A good article by the New York Times ( you can read the archive here ), it explains quite decently, why the current model came to such a level of dysfunction, another angle of why warehouses lack space. It’s not merely they run lean, there is currently a lack of manpower in all stages of shipping, plus scarcity of raw materials, plus energy woes, governmental ineptitude. I said months ago there was no feasible way to solve the logistical mess in 2022.
”Experts” once again catch up and wake up to the reality that it will require new strategic thinking, realignment of allies and supply chain, huge investments. As someone else put, Just in Time will become Just in Case and everyone will now carry more inventory as a hedge against any disruption. Good choice, even though extremely expensive in the near future.

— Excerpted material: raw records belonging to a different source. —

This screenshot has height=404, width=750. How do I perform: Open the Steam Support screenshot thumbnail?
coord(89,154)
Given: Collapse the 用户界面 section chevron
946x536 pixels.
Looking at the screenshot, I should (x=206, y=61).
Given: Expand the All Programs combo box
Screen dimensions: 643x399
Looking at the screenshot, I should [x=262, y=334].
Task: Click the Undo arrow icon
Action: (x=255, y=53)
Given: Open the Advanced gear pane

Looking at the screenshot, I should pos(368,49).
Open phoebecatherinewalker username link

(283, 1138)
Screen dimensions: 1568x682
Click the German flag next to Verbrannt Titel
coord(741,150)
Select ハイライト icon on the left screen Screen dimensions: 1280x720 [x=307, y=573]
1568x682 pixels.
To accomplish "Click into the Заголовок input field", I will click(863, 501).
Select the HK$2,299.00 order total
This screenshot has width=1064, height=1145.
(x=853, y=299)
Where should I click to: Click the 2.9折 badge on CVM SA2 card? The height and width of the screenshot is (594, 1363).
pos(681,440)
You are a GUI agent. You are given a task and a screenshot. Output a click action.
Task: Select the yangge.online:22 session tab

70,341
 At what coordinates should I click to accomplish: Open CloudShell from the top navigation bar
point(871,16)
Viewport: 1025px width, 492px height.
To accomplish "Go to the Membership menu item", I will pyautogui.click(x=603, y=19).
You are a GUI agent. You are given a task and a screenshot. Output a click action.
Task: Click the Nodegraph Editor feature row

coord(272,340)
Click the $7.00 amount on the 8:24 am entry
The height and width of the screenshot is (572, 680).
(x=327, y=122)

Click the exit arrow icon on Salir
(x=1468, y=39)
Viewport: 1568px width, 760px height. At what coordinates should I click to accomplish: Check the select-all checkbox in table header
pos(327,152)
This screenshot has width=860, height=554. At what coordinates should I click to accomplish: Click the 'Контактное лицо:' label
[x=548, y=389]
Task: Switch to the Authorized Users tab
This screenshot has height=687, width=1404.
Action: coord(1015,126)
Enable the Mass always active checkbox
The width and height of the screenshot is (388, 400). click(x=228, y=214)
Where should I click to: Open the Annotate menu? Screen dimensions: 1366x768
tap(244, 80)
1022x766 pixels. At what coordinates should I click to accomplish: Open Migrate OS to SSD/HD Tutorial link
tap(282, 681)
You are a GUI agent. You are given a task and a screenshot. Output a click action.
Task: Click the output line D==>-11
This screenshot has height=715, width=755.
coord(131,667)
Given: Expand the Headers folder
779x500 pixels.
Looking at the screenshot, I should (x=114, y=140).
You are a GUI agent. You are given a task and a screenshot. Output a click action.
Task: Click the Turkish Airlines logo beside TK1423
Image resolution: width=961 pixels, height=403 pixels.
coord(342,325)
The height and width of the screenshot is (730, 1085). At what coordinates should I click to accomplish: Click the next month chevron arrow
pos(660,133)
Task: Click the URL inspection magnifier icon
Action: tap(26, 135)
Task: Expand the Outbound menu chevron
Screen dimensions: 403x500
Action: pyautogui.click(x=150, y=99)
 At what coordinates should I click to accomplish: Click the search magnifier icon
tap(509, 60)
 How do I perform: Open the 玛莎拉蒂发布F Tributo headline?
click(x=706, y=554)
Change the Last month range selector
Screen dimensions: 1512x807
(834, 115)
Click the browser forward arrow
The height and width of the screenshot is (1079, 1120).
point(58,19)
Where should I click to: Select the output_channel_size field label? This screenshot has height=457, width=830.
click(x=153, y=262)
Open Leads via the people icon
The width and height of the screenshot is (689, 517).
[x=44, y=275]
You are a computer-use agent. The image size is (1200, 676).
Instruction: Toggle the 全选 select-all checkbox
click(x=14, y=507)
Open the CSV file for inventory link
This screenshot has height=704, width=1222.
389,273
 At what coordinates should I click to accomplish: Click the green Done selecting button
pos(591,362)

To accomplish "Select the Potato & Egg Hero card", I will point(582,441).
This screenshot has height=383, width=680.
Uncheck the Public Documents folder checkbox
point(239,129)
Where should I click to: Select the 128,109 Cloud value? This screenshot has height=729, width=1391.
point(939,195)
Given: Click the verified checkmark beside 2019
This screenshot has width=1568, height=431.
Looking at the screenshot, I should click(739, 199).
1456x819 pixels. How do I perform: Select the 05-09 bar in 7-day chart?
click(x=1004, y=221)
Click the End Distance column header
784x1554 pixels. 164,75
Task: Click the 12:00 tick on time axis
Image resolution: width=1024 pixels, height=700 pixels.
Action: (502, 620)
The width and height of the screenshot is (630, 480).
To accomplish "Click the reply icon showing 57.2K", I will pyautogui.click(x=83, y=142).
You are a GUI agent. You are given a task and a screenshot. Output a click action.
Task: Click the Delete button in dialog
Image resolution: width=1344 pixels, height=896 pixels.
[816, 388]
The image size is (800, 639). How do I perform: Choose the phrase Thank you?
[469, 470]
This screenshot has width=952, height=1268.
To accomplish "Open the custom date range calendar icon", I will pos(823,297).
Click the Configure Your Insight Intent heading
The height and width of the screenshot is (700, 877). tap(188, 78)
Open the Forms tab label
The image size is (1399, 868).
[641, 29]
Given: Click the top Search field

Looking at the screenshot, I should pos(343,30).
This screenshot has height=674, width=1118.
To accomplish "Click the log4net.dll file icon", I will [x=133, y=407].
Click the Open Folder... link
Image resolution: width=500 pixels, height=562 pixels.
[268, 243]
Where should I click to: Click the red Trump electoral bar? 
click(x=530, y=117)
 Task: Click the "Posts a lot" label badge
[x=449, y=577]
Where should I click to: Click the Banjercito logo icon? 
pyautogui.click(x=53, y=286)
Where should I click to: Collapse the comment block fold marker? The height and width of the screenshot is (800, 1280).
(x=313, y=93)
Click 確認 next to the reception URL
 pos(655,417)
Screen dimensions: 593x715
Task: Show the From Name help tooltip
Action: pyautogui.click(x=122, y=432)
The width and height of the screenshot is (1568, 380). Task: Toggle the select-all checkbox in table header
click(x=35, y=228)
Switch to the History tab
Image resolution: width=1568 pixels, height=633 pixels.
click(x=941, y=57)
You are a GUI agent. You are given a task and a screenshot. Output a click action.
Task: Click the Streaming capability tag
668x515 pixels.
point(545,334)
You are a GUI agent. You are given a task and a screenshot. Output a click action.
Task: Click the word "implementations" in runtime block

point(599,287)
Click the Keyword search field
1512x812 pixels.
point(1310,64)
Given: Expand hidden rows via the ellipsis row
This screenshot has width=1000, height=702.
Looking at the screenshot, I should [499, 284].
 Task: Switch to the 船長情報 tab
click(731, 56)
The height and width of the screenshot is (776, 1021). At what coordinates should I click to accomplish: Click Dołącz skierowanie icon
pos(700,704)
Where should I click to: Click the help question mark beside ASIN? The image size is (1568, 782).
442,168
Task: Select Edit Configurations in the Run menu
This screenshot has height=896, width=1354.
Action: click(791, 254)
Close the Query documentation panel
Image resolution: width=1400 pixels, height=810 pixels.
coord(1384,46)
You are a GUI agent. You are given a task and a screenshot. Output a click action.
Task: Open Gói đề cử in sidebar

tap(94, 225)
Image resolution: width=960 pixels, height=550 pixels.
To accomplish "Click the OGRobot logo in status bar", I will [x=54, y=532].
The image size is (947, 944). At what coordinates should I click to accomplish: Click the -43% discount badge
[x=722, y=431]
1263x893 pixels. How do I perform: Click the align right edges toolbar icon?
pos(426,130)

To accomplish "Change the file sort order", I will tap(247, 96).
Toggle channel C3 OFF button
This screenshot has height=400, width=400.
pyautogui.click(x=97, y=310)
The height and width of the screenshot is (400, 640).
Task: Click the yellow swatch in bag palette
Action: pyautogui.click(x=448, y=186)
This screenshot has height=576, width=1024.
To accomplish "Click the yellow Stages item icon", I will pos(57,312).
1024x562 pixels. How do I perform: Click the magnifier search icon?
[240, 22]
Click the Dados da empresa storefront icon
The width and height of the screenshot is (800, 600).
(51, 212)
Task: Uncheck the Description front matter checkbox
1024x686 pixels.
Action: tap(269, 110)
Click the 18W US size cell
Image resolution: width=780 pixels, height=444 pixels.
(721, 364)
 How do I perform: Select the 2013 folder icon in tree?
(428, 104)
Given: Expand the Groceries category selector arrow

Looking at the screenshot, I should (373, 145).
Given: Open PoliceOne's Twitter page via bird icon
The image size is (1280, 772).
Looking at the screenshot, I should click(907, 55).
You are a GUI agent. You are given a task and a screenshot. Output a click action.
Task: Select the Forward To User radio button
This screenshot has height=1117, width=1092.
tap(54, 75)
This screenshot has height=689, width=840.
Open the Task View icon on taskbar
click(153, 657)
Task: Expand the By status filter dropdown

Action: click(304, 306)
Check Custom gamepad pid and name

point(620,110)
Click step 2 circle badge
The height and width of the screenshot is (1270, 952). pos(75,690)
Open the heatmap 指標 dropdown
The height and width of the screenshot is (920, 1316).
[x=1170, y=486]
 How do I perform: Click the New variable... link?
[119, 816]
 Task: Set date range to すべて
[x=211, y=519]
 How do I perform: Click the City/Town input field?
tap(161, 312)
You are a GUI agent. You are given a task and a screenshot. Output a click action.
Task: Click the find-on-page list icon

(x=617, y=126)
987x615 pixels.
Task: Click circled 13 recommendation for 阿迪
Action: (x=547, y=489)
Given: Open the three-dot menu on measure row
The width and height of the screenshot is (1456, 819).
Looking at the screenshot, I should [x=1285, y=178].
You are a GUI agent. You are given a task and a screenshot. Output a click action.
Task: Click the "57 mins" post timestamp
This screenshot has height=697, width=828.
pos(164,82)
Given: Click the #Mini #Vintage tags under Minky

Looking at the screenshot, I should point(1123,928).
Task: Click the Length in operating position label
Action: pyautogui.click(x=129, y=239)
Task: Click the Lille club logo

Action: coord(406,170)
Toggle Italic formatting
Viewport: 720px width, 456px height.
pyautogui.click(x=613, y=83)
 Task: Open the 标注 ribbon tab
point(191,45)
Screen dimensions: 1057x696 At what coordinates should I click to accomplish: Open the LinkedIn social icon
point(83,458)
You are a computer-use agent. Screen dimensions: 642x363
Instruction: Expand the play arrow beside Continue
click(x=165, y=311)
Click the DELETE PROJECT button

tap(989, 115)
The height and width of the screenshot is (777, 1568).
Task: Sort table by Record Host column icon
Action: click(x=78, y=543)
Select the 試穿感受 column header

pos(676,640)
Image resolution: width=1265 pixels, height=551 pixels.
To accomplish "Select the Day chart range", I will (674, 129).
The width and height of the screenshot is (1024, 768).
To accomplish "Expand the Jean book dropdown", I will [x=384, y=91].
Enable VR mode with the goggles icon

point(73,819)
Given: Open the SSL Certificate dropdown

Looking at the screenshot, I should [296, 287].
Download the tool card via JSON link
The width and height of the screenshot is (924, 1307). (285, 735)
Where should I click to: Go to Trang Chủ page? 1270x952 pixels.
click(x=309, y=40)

Another one of “told you so”, China keeps using their (fake) Zero Covid policy as a hybrid war instrument to hurt the rest of the entire planet. Declaring lockdown on a region that is a big producer of aluminum… something that has been “scarce” for a few months now.
The problem with doing my style of analysis and forecasting is, I will often sound like an asshole, or just repeat myself to make a point. Need to work a way around this, yet it is efficient to make a few statements.
Alas we wait, as I mentioned before, everything will start to move (and probably cascade and fracture a little from pressure), when the Chinese New Year ends and things start moving. Fast. By the end of February we might have a clear picture and possible pathways mapped out until the end of Q2, I expect merely the solidification of prior trends in regard to China and logistics… and every single shortage.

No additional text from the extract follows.